The outcome of this research should produce methods that can predict how patients will fare after a stroke, helping doctors to decide the best treatments and improve outcomes.
Dr Thomas Hope (Postdoctoral Fellow)
Institution: University College London
The recovery of stroke survivors with language difficulties is famously variable. Some stroke survivors recover much more quickly or fully than others. Some respond to treatment much better than others.
In recent years, one promising explanation of more of the variability in these patients’ recovery has begun to emerge. Different brain regions serve different functions, and it stands to reason that the consequences of stroke should depend on the details of the brain regions which are damaged or preserved. Using high-resolution brain imaging, those details can be measured, non-invasively, in very large samples of patients whose outcomes are already known. Dr Hope and the PLORAS researchers at UCL have already shown that they can use these data to link better or worse language outcomes to the presence or absence of damage in particular brain regions. They can therefore predict reasonably accurate outcomes for new patients with language impairments.
The aim of the proposed work is to employ similar techniques to PLORAS to predict which patients are most suited to what speech and language therapy.
Dr Kathleen Vancleef (Postdoctoral Fellow)
Institution: Newcastle University
Many patients suffer from reduced vision after stroke. This prevents them from driving and can make it difficult for them to safely cross the road or participate in social situations.
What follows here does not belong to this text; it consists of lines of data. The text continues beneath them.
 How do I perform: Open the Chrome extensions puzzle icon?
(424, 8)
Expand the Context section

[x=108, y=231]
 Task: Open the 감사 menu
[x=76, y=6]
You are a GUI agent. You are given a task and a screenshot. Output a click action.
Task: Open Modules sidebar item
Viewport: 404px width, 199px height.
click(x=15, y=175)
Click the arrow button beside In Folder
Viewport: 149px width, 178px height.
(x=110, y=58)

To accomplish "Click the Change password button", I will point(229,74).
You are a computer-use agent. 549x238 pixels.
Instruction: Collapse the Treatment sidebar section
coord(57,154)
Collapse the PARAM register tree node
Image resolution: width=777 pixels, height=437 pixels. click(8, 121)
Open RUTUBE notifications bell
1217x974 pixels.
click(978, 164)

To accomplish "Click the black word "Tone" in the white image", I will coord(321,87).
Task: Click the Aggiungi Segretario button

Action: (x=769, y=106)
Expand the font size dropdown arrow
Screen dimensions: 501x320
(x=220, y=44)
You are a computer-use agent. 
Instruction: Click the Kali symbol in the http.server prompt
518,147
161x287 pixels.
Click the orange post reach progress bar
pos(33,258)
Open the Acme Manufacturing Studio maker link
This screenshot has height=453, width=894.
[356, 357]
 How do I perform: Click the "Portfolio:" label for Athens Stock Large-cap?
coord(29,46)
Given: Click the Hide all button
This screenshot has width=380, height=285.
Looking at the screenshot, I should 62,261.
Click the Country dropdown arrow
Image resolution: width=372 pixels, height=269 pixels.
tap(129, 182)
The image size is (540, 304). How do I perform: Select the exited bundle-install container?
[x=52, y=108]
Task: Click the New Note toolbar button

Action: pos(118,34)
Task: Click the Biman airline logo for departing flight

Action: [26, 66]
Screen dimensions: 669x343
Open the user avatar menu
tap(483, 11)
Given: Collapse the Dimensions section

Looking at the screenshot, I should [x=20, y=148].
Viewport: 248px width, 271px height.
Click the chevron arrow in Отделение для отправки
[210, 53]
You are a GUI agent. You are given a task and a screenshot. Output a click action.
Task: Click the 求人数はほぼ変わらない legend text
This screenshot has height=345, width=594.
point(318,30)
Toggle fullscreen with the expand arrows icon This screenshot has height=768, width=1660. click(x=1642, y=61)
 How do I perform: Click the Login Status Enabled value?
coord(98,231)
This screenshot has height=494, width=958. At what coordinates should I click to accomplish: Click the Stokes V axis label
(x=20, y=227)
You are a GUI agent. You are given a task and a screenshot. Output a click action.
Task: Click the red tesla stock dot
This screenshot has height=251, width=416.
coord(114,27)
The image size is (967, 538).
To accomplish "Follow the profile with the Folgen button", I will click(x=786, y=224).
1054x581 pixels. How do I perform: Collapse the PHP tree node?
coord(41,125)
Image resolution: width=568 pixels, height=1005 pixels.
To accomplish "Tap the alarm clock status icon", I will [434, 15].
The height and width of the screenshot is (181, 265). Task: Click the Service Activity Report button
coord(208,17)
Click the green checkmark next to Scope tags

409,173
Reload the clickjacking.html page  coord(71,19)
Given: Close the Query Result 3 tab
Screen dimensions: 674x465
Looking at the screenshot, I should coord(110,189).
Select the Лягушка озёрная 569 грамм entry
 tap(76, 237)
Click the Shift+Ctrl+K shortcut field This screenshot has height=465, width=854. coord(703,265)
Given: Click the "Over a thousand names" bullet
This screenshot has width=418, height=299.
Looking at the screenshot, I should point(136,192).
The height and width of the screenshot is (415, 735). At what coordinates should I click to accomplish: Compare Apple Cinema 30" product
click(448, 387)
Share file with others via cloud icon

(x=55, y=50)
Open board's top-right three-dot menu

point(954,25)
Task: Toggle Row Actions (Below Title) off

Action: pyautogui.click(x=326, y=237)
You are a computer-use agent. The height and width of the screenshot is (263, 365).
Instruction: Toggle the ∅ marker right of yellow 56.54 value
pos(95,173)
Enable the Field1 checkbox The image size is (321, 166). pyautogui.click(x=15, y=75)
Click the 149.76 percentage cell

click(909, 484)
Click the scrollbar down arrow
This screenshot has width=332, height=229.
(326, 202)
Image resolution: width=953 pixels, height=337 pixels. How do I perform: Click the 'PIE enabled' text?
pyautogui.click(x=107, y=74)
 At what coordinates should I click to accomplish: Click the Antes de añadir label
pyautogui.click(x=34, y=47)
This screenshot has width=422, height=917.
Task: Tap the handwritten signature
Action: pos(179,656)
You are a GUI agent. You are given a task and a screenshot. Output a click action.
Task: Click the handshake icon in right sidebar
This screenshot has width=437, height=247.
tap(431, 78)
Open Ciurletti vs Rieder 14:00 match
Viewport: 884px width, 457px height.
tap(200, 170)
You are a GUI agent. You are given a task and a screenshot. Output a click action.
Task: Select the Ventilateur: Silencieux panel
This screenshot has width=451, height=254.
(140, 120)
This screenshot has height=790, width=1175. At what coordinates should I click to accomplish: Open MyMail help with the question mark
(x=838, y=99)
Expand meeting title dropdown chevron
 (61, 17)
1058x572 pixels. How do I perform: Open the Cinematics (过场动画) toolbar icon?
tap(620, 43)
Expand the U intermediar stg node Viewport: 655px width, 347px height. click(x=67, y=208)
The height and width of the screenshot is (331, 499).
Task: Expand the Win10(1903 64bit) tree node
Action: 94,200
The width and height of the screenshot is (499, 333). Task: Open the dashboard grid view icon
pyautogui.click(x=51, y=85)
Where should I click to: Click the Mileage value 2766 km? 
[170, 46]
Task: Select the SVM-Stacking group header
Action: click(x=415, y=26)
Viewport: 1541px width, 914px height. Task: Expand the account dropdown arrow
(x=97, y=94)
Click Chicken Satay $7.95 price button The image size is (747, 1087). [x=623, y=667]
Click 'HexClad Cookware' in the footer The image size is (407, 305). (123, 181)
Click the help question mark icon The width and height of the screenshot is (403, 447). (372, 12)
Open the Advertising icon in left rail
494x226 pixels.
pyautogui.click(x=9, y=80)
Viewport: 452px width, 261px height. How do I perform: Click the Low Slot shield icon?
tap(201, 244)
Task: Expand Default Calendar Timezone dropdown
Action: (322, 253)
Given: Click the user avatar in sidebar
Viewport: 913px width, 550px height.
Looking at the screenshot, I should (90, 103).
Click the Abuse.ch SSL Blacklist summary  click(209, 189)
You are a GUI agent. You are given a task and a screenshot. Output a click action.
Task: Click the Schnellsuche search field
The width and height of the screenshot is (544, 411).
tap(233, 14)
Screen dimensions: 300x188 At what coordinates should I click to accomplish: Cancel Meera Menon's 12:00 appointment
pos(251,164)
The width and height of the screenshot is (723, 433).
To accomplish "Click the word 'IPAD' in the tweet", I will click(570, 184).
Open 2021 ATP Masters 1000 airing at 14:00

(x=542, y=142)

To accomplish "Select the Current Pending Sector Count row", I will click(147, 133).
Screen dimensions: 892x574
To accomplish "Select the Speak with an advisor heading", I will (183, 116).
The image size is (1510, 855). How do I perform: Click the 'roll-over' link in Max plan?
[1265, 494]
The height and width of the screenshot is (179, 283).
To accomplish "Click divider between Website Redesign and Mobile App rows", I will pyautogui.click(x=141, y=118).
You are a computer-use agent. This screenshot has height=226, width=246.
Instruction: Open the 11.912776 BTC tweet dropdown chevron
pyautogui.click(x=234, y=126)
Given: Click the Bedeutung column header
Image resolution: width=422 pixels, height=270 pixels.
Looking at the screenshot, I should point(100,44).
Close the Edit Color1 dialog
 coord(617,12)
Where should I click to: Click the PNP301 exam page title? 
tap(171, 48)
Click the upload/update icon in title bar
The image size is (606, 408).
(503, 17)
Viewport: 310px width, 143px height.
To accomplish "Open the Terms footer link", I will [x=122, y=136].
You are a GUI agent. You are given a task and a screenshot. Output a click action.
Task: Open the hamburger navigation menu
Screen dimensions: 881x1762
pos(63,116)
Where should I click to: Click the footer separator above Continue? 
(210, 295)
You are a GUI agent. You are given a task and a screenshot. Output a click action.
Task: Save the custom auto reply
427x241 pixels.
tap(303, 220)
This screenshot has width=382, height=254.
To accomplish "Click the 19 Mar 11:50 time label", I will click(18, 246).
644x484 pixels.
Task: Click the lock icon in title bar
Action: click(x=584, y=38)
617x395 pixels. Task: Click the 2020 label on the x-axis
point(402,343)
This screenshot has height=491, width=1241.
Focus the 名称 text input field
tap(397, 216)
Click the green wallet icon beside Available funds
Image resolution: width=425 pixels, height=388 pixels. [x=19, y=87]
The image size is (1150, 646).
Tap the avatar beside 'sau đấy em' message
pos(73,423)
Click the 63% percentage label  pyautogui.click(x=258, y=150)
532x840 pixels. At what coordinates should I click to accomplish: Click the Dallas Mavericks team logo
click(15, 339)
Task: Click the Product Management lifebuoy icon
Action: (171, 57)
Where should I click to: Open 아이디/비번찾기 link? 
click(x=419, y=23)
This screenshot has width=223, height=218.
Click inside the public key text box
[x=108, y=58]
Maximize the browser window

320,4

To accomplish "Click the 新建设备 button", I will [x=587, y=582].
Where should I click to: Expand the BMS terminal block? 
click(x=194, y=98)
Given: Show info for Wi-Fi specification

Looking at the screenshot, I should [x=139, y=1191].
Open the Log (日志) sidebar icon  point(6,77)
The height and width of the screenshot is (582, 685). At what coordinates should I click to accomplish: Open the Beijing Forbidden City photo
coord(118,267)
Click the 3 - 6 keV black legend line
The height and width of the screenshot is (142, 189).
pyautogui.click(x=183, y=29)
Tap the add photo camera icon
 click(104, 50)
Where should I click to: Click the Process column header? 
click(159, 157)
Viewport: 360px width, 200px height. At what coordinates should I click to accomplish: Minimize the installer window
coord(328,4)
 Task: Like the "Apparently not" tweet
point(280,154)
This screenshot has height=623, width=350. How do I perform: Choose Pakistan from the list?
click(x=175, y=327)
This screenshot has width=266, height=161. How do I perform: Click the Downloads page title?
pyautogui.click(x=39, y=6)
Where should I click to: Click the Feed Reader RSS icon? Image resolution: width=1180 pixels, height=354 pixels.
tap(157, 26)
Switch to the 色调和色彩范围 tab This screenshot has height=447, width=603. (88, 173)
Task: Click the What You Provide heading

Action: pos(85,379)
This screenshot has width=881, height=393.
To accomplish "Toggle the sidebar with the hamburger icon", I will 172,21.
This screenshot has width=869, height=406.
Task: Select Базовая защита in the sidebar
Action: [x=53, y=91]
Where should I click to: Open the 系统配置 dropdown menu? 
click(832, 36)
Although it is straightforward for a health professional to diagnose a stroke patient’s reduced visual acuity by reading a letter chart, it's much more challenging for them to detect visual perception deficits such as recognising objects or faces, or a patient seeing motion.
Existing vision tests do not tell us how a patient’s life will be influenced by their vision problems. This project aims to understand how the results of vision tests relate to a stroke survivor’s functioning in their daily lives.The results of the research could provide patients with more meaningful information about their condition. Information which could help them target certain visual functions through exercises, or help them make the necessary adjustments in their lives to compensate for their impairment.
Mr Ben Beare (Postgraduate Fellow)
Institution: University College London
Pain in the shoulder is a common problem after stroke. As well as causing distress through pain and lost sleep, it prevents rehabilitation of the arm and hand. There are guidelines on how to deal with post-stroke shoulder pain, but most healthcare professionals think they are unhelpful. It's believed that this is because not enough attention is paid to the underlying causes of the pain. If we don’t know the cause of someone’s pain then it is very difficult to choose the correct treatment.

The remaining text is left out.